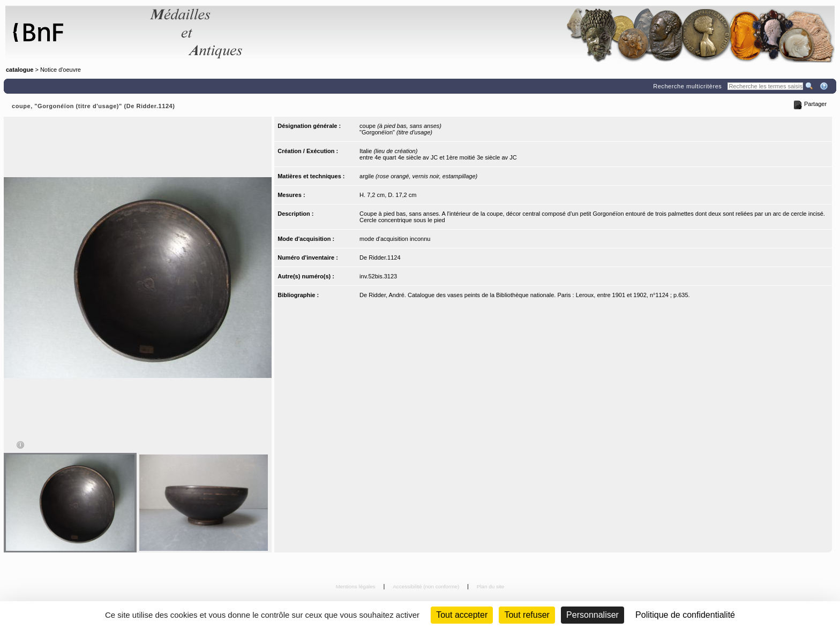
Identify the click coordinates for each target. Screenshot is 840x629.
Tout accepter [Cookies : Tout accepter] (462, 615)
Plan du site (491, 586)
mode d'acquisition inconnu (395, 239)
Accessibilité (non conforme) (426, 586)
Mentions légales (356, 586)
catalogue (19, 70)
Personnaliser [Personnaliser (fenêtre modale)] (592, 615)
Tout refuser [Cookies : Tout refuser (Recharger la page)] (527, 615)
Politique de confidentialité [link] (685, 615)
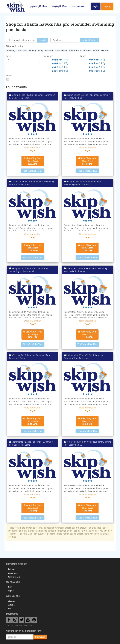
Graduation (86, 50)
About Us (11, 601)
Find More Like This (33, 171)
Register (11, 591)
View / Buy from (33, 161)
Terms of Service (14, 577)
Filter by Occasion (15, 46)
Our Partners (78, 6)
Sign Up (107, 6)
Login (95, 6)
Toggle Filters (89, 40)
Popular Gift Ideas (38, 6)
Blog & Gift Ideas (59, 6)
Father (96, 50)
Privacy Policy (13, 573)
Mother (105, 50)
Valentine (74, 50)
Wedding (49, 50)
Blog (10, 609)
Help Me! (11, 569)
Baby (40, 50)
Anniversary (61, 50)
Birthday (11, 50)
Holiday (33, 50)
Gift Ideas (12, 605)
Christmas (22, 50)
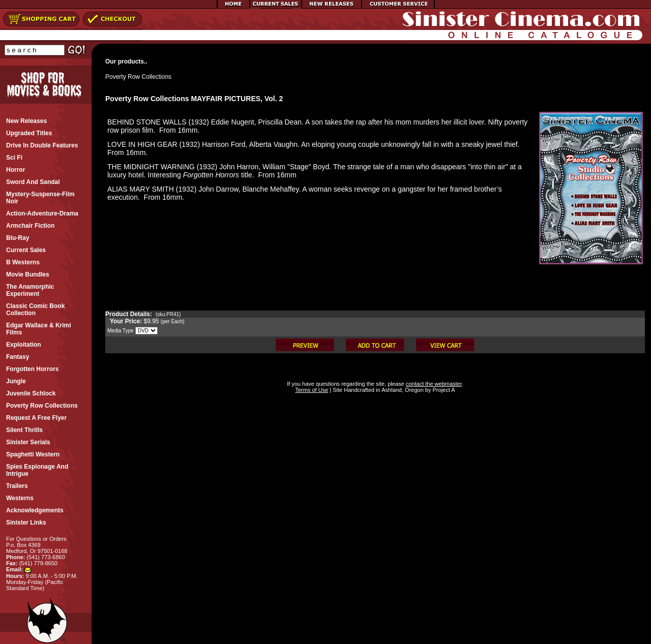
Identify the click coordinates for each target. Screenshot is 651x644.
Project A (442, 390)
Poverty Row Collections (138, 77)
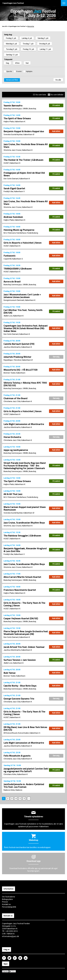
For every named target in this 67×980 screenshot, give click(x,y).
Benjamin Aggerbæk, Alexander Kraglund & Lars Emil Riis (25, 550)
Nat (27, 63)
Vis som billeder (56, 95)
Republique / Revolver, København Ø (18, 360)
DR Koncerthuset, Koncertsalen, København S (22, 733)
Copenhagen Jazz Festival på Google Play (13, 971)
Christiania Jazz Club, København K (18, 401)
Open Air (9, 72)
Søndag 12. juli (12, 55)
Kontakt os (6, 904)
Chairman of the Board (15, 398)
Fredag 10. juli (28, 49)
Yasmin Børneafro (13, 105)
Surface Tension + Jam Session (19, 660)
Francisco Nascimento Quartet (19, 590)
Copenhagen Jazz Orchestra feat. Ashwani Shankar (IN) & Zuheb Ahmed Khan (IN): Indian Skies (26, 328)
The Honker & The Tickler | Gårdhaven (23, 160)
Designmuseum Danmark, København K (19, 300)
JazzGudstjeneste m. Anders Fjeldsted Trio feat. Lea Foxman (24, 785)
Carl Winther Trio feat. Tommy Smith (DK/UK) (23, 311)
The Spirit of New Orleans (17, 118)
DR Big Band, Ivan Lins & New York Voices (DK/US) (25, 728)
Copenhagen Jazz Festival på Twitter (10, 958)
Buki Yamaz (10, 673)
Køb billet (56, 131)
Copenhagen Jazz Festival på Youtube (26, 958)
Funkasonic (10, 256)
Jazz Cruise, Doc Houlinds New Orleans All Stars (26, 145)
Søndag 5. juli (43, 38)
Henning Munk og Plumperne (19, 230)
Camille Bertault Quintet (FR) (19, 344)
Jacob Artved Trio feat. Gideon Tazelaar (24, 647)
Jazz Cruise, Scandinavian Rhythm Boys (24, 522)
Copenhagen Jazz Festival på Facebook (4, 958)
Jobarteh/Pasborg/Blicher (17, 357)
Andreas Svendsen (13, 217)
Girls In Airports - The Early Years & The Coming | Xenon (24, 604)
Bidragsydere (7, 899)
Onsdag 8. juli (45, 44)
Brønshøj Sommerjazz (13, 108)
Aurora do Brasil (12, 282)
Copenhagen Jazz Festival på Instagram (20, 958)
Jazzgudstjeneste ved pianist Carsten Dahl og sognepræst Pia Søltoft (26, 770)
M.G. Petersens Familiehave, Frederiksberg (21, 233)
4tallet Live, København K (13, 316)
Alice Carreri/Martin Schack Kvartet (22, 577)
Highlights (29, 72)
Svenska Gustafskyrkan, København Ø (19, 134)
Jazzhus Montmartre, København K (18, 347)
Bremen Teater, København (14, 373)
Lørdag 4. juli (27, 38)
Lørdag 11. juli (45, 49)
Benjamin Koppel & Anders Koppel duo (24, 131)
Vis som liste (39, 95)
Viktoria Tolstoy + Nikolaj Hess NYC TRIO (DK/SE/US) (25, 384)
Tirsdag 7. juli (28, 44)
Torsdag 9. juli (11, 49)
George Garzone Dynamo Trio (19, 698)
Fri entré (19, 72)
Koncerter (31, 26)
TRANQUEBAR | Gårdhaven (18, 269)
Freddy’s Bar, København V (14, 191)
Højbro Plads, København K (14, 121)
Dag (8, 63)
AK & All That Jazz (13, 494)
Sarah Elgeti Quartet (14, 188)
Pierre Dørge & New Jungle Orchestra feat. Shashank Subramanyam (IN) (26, 633)
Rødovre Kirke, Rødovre (13, 790)
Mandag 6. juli (11, 44)
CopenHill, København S (13, 259)
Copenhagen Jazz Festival (17, 26)
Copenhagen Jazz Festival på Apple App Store (5, 971)
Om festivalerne (8, 897)
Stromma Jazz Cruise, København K (18, 150)
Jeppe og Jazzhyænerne (16, 450)
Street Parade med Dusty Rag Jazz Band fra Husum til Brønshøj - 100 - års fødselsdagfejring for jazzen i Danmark (24, 466)
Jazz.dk (4, 26)
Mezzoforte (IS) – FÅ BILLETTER (20, 370)
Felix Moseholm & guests (17, 756)
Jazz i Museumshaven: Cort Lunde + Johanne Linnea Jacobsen (22, 296)
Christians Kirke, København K (16, 774)
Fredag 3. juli (11, 38)
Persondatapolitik (9, 907)
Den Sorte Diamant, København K (17, 178)
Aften (18, 63)
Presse (5, 902)
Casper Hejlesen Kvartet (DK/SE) (21, 618)
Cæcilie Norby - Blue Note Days (20, 686)
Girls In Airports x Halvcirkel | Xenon (22, 243)
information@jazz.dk (10, 936)
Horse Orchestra (12, 437)
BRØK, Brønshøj (30, 108)
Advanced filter (12, 80)
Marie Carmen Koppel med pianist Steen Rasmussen (24, 508)
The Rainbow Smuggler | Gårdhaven (22, 535)
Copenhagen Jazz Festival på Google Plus (15, 958)
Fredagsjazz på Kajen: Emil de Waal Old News (24, 174)
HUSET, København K (12, 163)
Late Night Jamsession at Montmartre (24, 424)
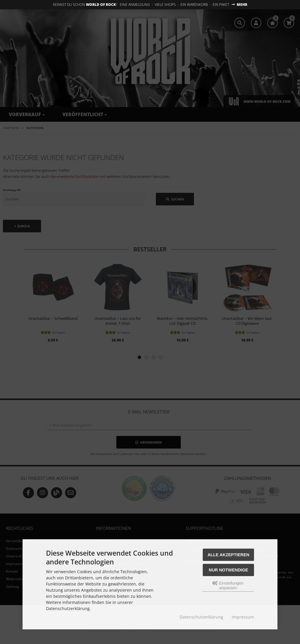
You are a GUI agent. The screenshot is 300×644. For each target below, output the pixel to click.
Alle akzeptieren (228, 555)
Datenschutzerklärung (201, 617)
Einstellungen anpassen (228, 585)
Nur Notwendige (229, 570)
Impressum (243, 617)
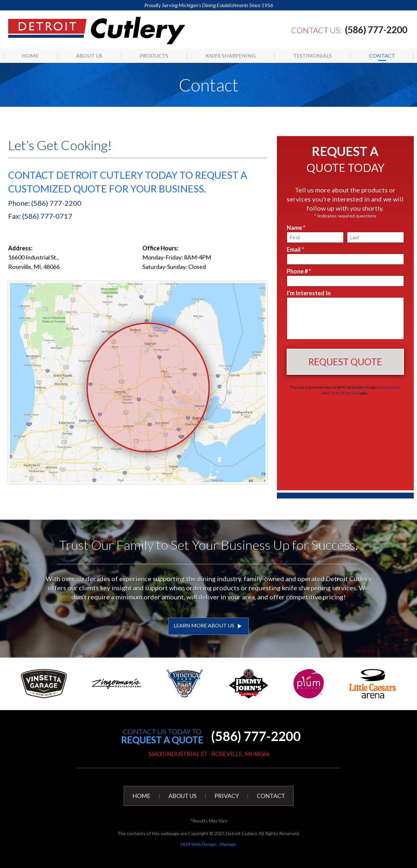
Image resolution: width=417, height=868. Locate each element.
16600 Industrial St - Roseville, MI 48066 (208, 753)
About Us (89, 56)
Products (154, 56)
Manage (228, 844)
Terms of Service (344, 393)
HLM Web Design (199, 844)
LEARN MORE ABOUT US (208, 626)
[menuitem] (30, 56)
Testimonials (312, 56)
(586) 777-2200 (376, 30)
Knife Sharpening (231, 56)
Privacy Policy (389, 387)
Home (30, 56)
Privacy (227, 796)
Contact (382, 56)
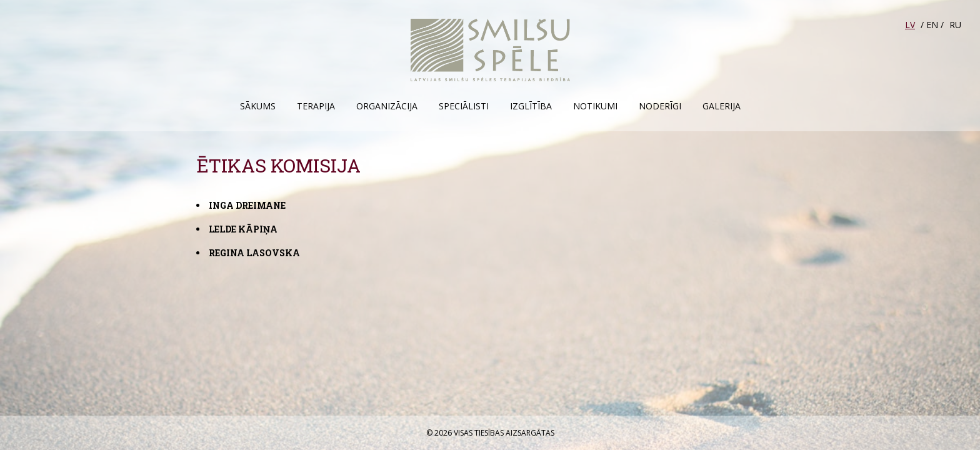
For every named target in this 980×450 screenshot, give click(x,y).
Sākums (258, 106)
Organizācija (387, 106)
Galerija (721, 106)
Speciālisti (464, 106)
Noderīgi (660, 106)
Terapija (316, 106)
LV (910, 24)
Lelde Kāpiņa (243, 229)
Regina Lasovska (254, 252)
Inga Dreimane (247, 205)
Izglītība (531, 106)
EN (932, 24)
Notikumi (595, 106)
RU (955, 24)
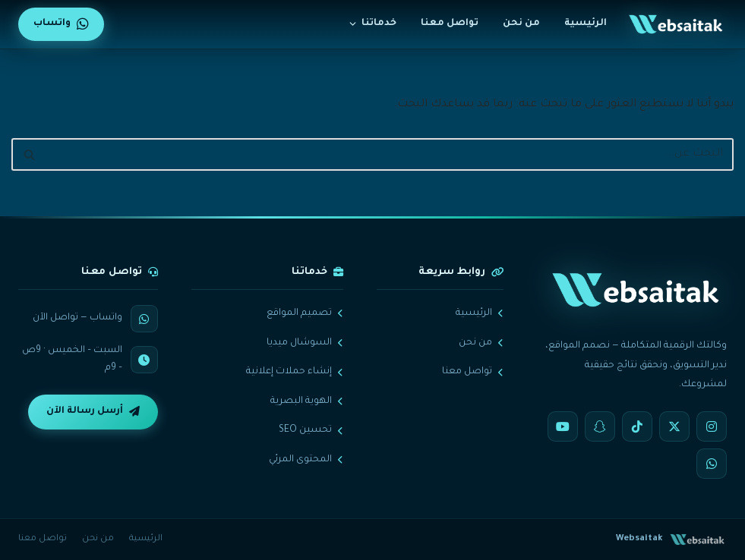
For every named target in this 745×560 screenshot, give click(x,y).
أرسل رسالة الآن (93, 411)
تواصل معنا (450, 24)
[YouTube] (563, 426)
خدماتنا (372, 24)
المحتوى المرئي (306, 460)
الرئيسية (586, 24)
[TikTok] (637, 426)
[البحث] (390, 154)
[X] (674, 426)
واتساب (61, 24)
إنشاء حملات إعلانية (295, 372)
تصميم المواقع (305, 313)
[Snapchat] (600, 426)
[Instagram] (712, 426)
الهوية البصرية (307, 401)
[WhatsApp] (712, 464)
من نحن (521, 24)
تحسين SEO (311, 430)
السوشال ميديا (305, 343)
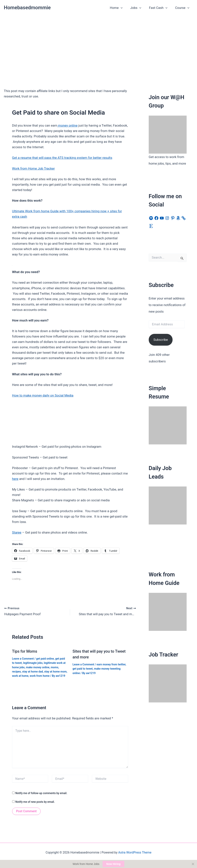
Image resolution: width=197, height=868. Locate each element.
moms (54, 666)
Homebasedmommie (27, 7)
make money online (38, 666)
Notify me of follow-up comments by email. (41, 793)
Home (120, 8)
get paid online (45, 658)
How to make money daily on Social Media (43, 395)
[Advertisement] (98, 44)
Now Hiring (113, 864)
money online (68, 125)
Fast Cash (160, 8)
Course (183, 8)
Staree (17, 532)
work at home (20, 675)
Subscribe (160, 340)
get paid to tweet (83, 668)
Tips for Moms (25, 651)
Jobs (139, 8)
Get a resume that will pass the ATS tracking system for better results (62, 158)
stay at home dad (33, 671)
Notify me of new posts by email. (35, 801)
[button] (125, 8)
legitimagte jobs (33, 662)
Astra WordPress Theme (135, 852)
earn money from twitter (111, 664)
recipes (16, 671)
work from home (40, 675)
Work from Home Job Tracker (33, 168)
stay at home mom (55, 671)
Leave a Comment (23, 658)
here (15, 479)
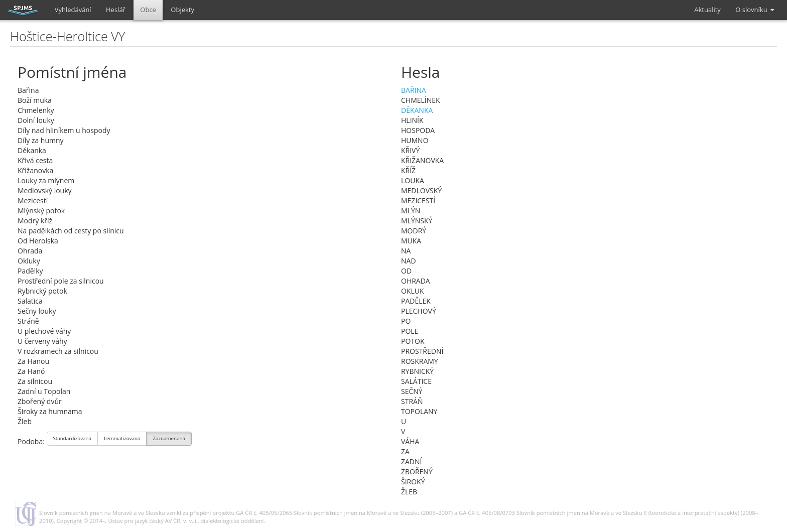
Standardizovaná (72, 439)
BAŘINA (414, 90)
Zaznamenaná (169, 439)
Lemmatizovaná (122, 439)
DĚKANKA (417, 110)
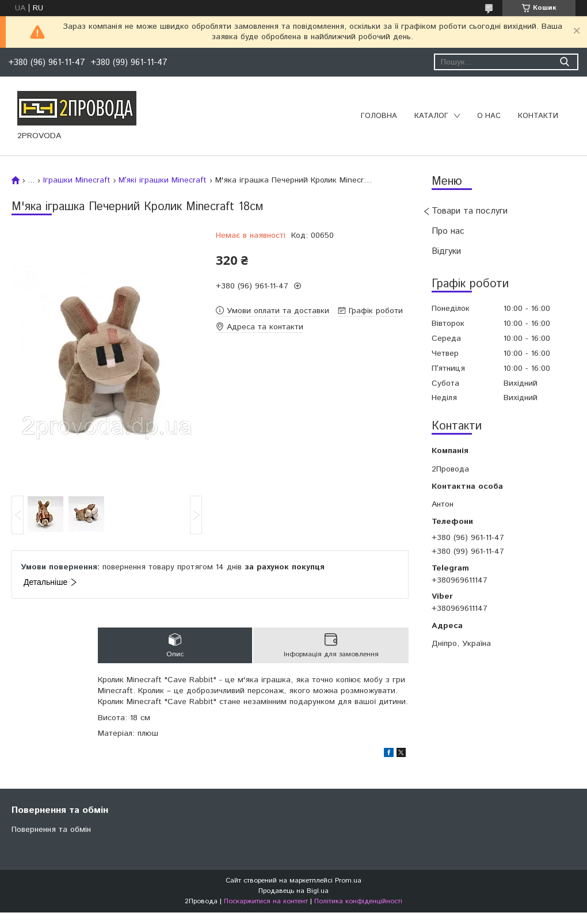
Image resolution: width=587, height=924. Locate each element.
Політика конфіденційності (358, 901)
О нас (489, 116)
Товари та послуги (470, 211)
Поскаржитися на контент (266, 901)
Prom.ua (348, 880)
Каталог (431, 116)
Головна (379, 116)
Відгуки (446, 251)
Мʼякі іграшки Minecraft (162, 180)
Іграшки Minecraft (77, 180)
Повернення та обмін (51, 830)
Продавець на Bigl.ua (294, 891)
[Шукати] (564, 62)
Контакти (538, 116)
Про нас (448, 231)
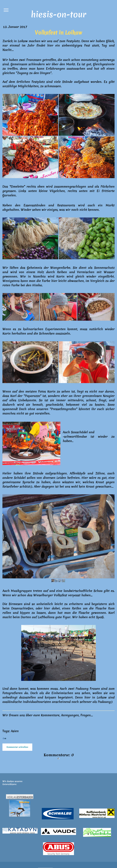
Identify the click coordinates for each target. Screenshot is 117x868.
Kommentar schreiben (17, 747)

::::::

### SET EXERCISE
Pull out every line of the records that contains the word "Orchestra", and copy each one.

### THE REPLY
Copenhagen Jazz Orchestra feat. Ashwani Shankar (IN) & Zuheb Ahmed Khan (IN): Indian Skies (26, 328)
Pierre Dørge & New Jungle Orchestra feat. Shashank Subramanyam (IN) (26, 633)
Horse Orchestra (12, 437)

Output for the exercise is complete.